Adolf (Waggi) Rehms Begeisterung für Krippen beeindruckte Marianne Aschenbrenner offensichtlich nachhaltig. Sonst hätte die Stifterin des nach ihr benannten Museums in Garmisch-Partenkirchen wohl kaum testamentarisch einen Anbau an ihr ehemaliges, heute als Puppen- und Spielzeugmuseum genutztes Wohnhaus verfügt. Das Ziel ihres Vermächtnisses: der Sammlung der Werdenfelser Krippenfreunde, deren Vorsitzender Rehm damals war, ein dauerhaftes Domizil zu sichern.
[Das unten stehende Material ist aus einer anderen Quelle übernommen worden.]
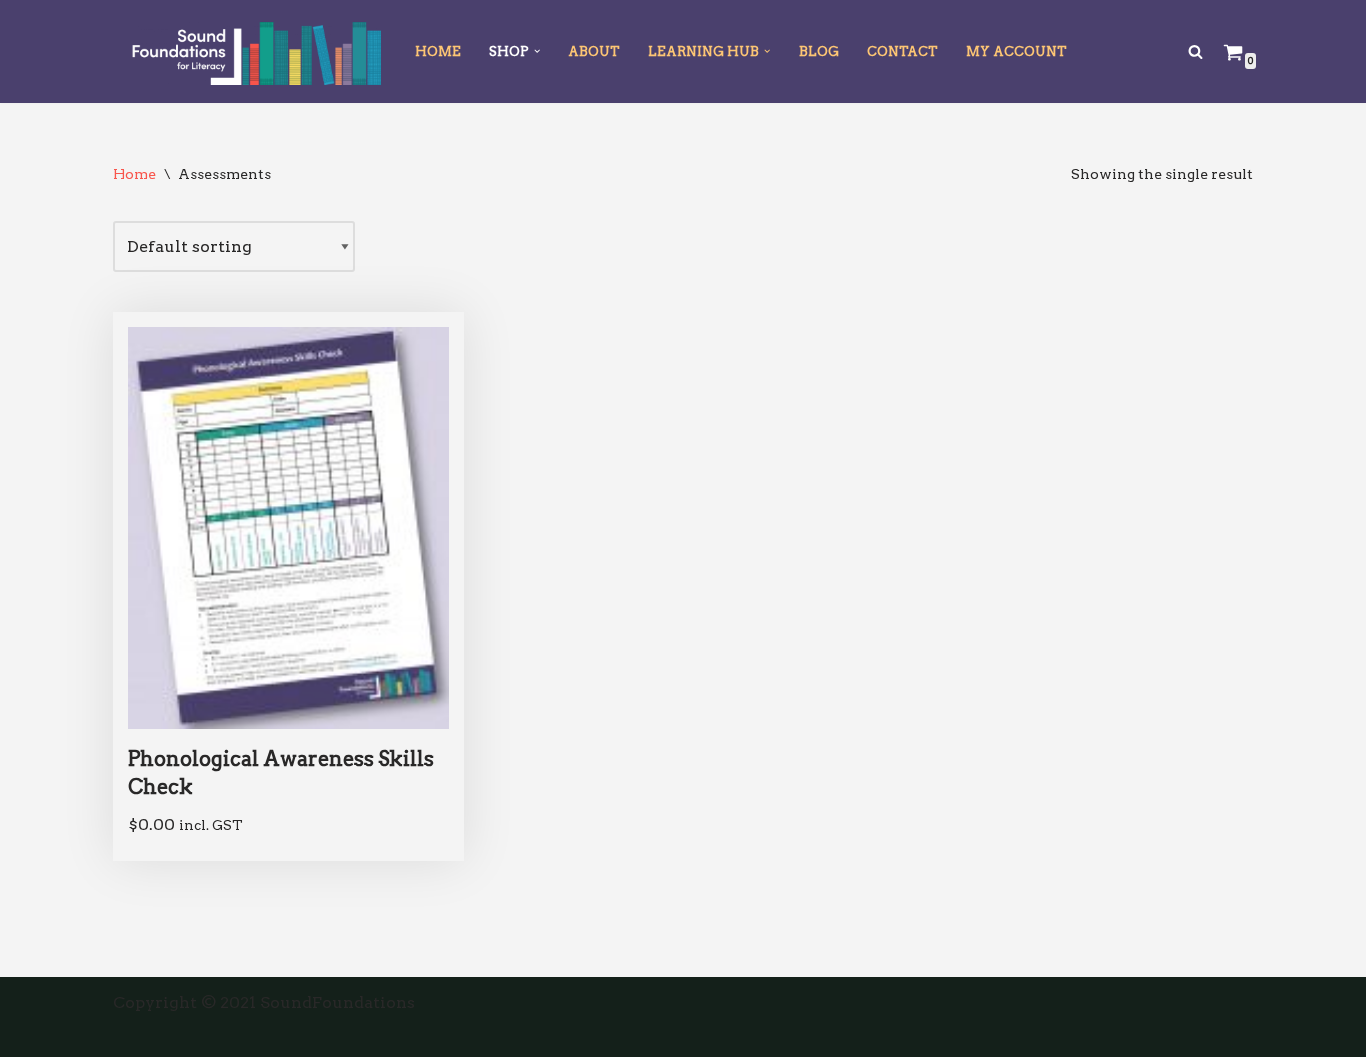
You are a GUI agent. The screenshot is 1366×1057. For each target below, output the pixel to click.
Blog (819, 51)
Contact (902, 51)
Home (438, 51)
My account (1016, 51)
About (594, 51)
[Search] (1195, 51)
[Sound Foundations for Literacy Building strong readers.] (247, 51)
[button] (537, 51)
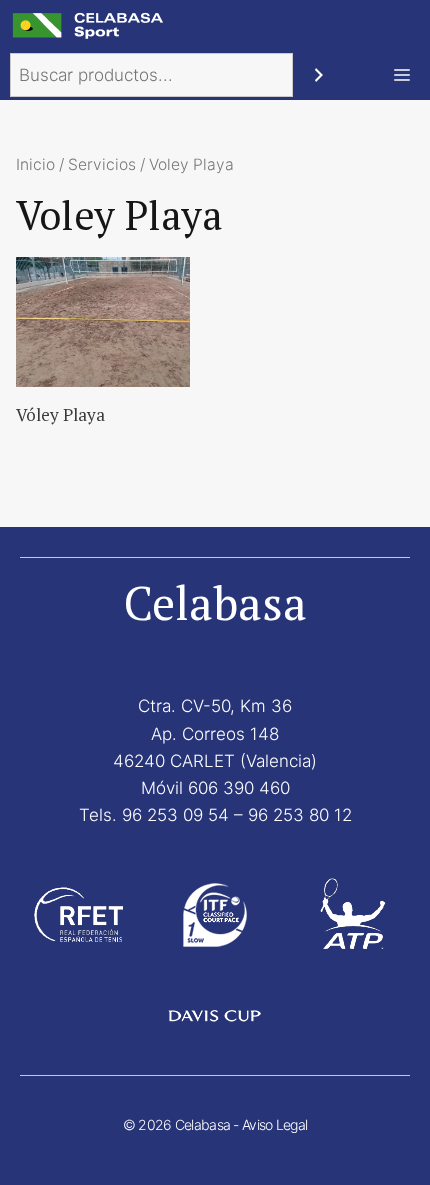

Seit 2005 zeigt der Verein dort eine feine, sehenswerte Dauerausstellung. Die Präsentation spiegelt in erster Linie die Krippentradition im Werdenfelser Land wieder. Doch neben Schneekrippen aus Oberammergau oder Werdenfelser Heimatkrippen zählen filigrane Tiroler Papierkrippen aus der Zeit um 1750 sowie eine orientalische Krippe mit ehrwürdigen Gliederpuppen, geschnitzt im Stil der "Münchner Schule" von 1790, zu den besonderen Sehenswürdigkeiten. Eine weitere orientalische Krippe ist mit alten Wachsfiguren aus dem Salzburger Land um 1860 bestückt. Ebenso ein besonderes Exemplar ist die aus 43 Figuren bestehende Krippe des Partenkirchner Künstlers Georg Reiner (1883 - 1962). Übrigens ist auch für die jüngeren Besucher dank der extra angefertigten Holzstufen alles bis ins letzte Detail zu sehen. Sabine Reithmaier

Museum Aschenbrenner, Di. bi So., 11 - 17 Uhr, Loisachstr. 44, Garmisch-Partenkirchen, www.museum-aschenbrenner.de

Welt der Wunder

Die Verehrung der Geburt Jesu hat eine lange Tradition. Dazu gehört im süddeutschen Raum seit dem Hochmittelalter der Brauch, sogenannte Fatschenkinder (von lateinischen "fascia" = Wickel) am Weihnachtsabend feierlich in eine Wiege zu legen. Eine Tradition, die in den Klöstern entstand und in zahlreichen Fällen zu Wallfahrten führte. Verbreiteten sich mit der Verehrung der Fatschenkinder doch Geschichten, dass Gebete erhört wurden oder andere Wunder geschahen. In der Ausstellung "Wallfahrtsjesulein aus vier Jahrhunderten" im Deutschen Jagd- und Fischereimuseum wird an diese Geschichten erinnert. Präsentiert werden darin neben anderen Wallfahrtsandenken bedeutende Figuren wie "Das Salzburger Loretokindl" oder "Das Prager Jesulein".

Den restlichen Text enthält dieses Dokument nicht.